WHAT TO WORK ON:
The answer must consist of every line below that holds the word "computer".

RECORDED DATA:
□ □ □ □

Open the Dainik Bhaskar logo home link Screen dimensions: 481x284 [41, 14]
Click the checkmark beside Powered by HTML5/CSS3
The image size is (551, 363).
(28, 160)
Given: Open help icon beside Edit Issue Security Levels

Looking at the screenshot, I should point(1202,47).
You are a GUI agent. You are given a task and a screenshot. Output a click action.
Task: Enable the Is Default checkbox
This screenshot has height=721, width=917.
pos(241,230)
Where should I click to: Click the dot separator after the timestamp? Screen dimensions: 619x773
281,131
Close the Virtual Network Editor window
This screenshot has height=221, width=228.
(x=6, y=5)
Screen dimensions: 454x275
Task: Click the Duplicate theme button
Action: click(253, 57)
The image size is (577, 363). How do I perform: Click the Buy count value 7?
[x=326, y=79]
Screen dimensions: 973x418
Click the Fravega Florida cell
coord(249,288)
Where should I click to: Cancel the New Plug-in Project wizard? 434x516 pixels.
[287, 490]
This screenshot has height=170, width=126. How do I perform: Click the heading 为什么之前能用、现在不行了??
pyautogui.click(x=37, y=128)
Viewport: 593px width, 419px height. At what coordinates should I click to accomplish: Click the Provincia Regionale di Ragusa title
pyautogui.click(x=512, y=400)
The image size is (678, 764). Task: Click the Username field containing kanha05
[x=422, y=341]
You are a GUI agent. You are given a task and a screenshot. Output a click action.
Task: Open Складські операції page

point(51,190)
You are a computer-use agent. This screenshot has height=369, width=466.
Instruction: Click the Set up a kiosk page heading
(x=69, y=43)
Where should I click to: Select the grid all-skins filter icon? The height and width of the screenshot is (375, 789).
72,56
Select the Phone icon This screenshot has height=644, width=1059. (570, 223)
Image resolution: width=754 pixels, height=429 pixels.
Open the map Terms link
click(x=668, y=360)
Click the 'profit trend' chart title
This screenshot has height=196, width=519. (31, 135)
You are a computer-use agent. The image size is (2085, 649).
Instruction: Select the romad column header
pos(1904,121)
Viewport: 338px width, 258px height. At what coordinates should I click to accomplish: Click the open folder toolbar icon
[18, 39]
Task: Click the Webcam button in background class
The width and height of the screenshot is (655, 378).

□ □ □ □

ANSWER TO THE PROBLEM:
You are a computer-use agent. This screenshot has height=369, width=466.
You are a computer-use agent. The image size is (2085, 649).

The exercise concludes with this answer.